Current Journal of Applied Science and Technology

Carrier phase measurements are much more precise than pseudorange measurements and can be used to achieve very accurate positioning solutions. However, carrier phase measurements require resolution of integer ambiguities before precise positioning can be achieved. The GPS receiver can keep track of the integer number of cycles as long as the receiver maintains lock to the satellite signal. However, in reality, the GPS signal could be interrupted momentary by some disturbing factors leading to a discontinuity of an integer number of cycles in the measured carrier phase. This interruption in the counting of cycles in the carrier phase measurements is known as a cycle slip. When a cycle slip occurs, the Doppler counter would restart causing a jump in the instantaneous accumulated phase by an integer number of cycles.
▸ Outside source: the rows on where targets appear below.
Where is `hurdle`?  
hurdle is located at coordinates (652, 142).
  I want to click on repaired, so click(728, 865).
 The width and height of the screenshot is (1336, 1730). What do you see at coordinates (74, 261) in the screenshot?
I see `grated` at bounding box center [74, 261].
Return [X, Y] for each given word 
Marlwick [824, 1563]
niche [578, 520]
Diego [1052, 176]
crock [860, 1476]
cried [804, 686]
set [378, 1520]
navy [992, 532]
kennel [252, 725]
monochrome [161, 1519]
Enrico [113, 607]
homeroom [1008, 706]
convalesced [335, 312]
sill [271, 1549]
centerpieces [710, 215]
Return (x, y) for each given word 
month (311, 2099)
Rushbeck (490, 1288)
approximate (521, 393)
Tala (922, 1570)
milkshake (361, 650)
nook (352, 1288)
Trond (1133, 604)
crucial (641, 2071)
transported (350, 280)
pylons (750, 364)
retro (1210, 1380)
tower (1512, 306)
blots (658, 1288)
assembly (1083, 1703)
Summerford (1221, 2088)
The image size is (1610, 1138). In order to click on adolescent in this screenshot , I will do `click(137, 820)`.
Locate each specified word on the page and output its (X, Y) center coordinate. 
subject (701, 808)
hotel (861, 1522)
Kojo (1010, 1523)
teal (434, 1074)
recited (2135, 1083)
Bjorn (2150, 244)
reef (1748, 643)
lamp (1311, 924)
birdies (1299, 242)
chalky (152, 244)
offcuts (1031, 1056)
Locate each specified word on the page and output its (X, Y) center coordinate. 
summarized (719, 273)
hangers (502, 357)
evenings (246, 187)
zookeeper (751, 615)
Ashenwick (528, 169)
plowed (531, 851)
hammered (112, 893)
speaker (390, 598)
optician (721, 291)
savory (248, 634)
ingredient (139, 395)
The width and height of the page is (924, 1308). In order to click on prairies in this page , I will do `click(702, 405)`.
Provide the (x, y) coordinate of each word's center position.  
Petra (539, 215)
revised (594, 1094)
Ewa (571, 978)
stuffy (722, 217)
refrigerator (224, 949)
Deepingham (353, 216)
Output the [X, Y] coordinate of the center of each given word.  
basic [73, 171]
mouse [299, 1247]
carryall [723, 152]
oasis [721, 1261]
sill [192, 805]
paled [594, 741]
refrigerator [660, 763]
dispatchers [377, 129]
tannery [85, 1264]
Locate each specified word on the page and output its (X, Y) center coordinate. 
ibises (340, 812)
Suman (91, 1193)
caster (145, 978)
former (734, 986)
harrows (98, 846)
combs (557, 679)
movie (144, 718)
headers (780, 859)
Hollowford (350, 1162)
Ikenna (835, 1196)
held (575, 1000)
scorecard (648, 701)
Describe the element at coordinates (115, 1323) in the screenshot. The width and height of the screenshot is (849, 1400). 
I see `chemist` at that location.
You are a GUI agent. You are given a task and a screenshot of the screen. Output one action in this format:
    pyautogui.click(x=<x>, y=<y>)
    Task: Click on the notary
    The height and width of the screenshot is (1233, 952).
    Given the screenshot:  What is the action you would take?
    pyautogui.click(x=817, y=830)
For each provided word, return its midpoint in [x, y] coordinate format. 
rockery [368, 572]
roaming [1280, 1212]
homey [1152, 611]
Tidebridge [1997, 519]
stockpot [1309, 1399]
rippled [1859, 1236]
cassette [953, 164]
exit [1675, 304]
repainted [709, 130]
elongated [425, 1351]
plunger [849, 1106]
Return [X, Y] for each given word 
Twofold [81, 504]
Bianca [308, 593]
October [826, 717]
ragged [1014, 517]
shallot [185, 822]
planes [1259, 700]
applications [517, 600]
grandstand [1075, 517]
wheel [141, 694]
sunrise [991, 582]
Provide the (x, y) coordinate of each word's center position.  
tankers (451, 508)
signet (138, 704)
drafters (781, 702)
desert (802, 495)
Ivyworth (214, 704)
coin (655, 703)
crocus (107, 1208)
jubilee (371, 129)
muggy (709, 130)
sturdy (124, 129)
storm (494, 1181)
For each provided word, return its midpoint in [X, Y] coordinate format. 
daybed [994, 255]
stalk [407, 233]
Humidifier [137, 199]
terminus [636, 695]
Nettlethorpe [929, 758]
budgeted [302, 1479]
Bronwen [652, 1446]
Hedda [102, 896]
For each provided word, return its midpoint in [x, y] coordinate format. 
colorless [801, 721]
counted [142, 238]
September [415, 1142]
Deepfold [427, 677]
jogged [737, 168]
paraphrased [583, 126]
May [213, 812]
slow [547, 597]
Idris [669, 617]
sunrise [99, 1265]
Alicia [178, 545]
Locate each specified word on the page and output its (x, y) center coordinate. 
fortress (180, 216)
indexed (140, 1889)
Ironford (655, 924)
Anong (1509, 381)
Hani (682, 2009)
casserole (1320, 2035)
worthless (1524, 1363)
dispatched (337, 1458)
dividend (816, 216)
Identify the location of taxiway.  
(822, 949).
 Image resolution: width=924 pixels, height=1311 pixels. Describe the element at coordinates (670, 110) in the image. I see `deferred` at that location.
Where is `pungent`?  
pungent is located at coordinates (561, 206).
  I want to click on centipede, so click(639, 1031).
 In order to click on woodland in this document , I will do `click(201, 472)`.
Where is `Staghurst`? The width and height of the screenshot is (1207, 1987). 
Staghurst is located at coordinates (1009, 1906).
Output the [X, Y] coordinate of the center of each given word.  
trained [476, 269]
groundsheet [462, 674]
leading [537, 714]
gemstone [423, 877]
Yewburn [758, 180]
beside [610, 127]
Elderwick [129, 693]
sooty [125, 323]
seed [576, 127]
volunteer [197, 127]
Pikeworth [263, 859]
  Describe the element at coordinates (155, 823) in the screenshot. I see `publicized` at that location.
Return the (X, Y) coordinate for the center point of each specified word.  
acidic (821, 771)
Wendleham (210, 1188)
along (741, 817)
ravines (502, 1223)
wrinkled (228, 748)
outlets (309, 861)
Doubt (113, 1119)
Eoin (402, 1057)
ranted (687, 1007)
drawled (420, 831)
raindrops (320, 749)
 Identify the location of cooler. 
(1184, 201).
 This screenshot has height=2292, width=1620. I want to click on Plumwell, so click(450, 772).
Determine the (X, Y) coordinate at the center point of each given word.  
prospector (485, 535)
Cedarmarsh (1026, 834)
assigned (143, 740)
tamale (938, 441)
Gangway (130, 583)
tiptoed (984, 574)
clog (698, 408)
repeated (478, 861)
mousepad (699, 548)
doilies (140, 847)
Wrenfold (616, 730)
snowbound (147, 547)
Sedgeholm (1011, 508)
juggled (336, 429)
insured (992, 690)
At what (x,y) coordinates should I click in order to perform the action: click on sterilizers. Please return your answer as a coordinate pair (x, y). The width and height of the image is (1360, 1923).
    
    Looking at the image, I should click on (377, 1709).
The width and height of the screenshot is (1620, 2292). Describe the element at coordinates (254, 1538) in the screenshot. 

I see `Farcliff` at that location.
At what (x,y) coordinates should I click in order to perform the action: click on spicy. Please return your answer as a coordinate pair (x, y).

Thus, the integer counter is reinitialized meaning that ambiguities are unknown again. In this event, either the ambiguities need to be resolved again or cycle slips need to be corrected to resume the precise positioning/navigation process. These cycle slips can, to some extent, be detected and fixed to avoid delay and computation complexity attributed to integer ambiguity resolution. Researchers have been addressing the problem of cycle slip detection and correction for the last two decades. This paper provides a detailed survey for available techniques to tackle the problem showing their pros and cons.